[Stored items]
Start of Block
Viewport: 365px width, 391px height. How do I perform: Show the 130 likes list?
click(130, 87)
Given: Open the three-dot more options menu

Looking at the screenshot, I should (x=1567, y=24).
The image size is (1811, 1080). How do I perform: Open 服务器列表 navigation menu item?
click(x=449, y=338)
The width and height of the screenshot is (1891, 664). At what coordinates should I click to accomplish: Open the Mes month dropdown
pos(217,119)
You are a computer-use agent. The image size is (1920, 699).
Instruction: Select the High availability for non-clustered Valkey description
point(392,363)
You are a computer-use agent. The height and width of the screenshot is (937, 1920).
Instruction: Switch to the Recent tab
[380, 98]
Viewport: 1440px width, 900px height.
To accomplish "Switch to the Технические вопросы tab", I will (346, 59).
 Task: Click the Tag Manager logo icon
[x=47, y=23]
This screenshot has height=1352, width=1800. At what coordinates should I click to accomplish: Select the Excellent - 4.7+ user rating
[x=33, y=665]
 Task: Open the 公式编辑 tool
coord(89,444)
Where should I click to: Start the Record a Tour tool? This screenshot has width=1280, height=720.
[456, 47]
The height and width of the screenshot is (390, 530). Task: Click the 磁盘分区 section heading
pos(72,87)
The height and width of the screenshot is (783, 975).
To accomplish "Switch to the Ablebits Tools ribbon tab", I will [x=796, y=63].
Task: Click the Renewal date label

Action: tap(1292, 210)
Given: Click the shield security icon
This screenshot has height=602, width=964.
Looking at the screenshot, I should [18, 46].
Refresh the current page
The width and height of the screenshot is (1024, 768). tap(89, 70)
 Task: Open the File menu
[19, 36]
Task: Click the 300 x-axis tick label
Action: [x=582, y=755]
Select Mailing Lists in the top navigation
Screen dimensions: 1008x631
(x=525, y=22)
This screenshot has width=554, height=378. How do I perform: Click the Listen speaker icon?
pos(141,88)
End of Block
## EXERCISE DIRECTIONS
Select and copy every line from the records that includes the word "will".

## RESULT FOR THIS EXERCISE
To accomplish "Switch to the Технические вопросы tab", I will (346, 59).
To accomplish "Switch to the Ablebits Tools ribbon tab", I will [x=796, y=63].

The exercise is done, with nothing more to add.